• [Action item]: Once the line with "[FACEBOOK] (464, 756)" is found in the entries below, repeat that line and every one after it exactly, ending at the last.

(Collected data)
****

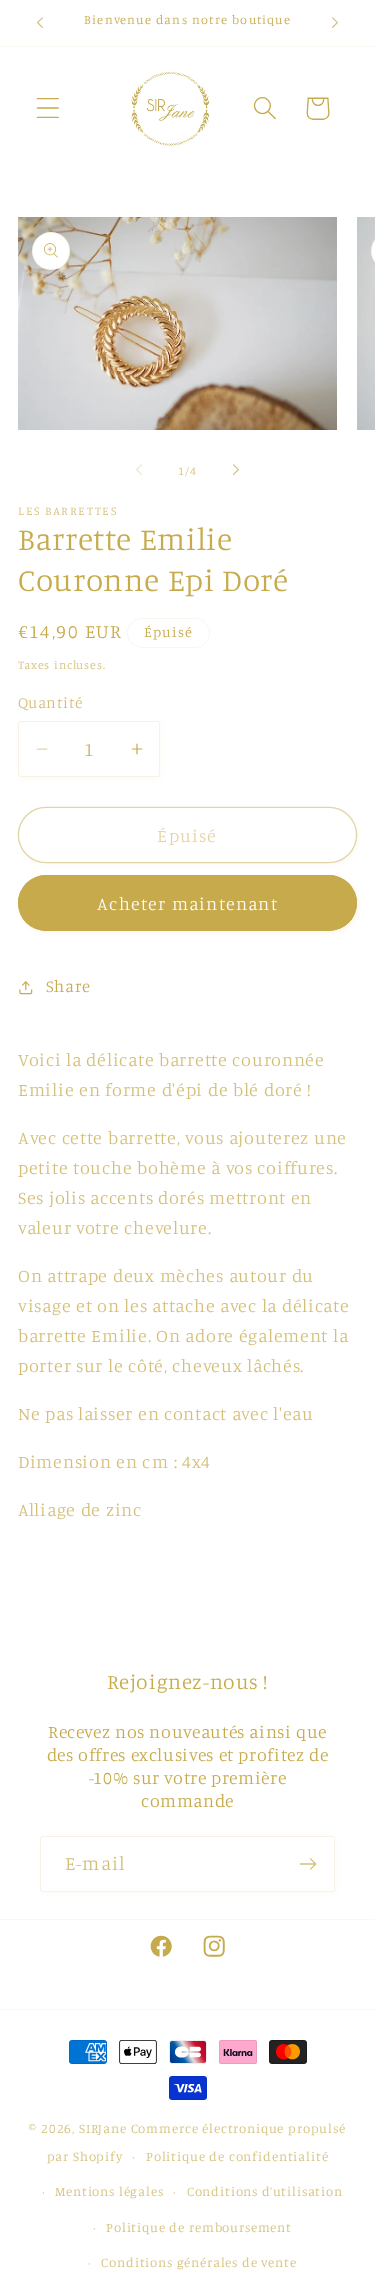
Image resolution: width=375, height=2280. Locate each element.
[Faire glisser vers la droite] (236, 470)
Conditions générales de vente (198, 2262)
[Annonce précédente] (40, 23)
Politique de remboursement (199, 2227)
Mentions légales (109, 2191)
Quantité (50, 702)
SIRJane (103, 2128)
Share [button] (68, 986)
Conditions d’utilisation (265, 2191)
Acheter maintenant (187, 903)
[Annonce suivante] (335, 23)
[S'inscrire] (307, 1864)
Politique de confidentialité (237, 2156)
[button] (48, 108)
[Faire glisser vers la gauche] (139, 470)
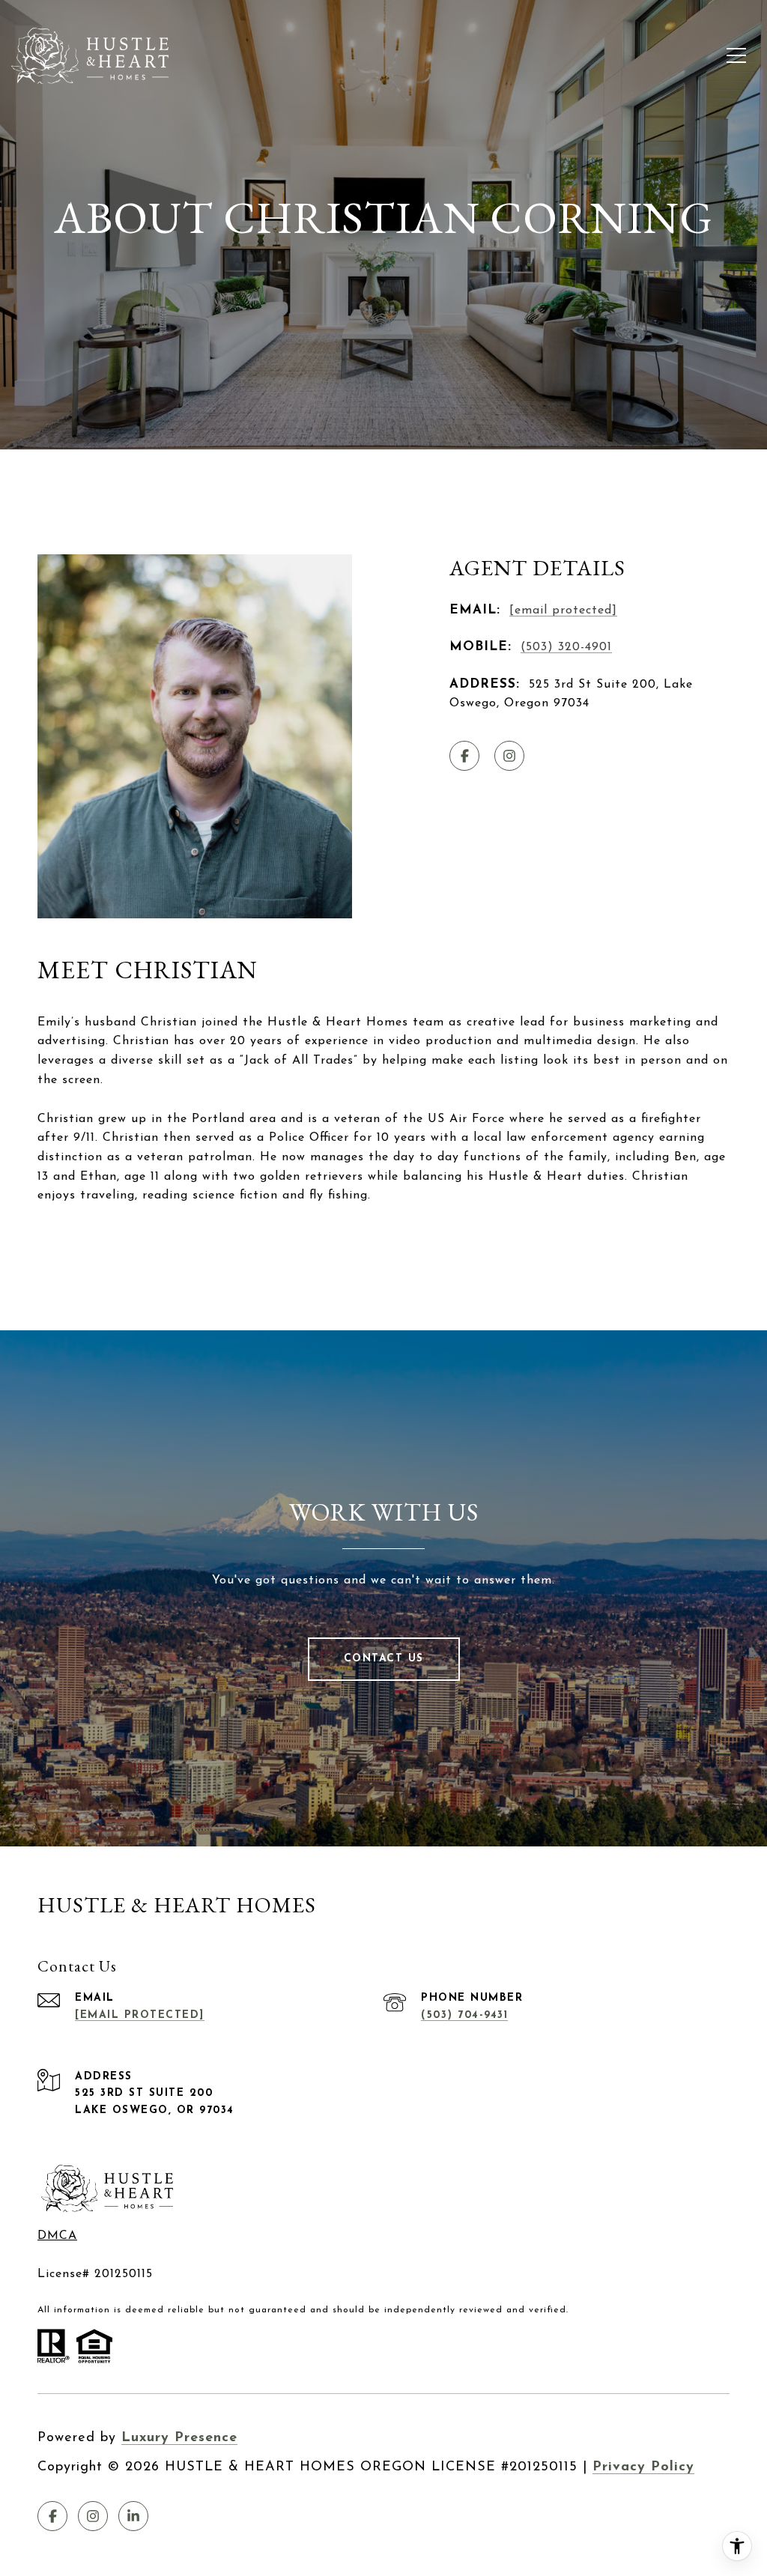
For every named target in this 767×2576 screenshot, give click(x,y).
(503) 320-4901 (566, 647)
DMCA (57, 2236)
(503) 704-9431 (464, 2015)
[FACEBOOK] (464, 756)
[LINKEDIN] (133, 2516)
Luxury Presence (179, 2438)
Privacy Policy (643, 2467)
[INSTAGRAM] (509, 756)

****

• [Reply]:
[FACEBOOK] (464, 756)
[LINKEDIN] (133, 2516)
Luxury Presence (179, 2438)
Privacy Policy (643, 2467)
[INSTAGRAM] (509, 756)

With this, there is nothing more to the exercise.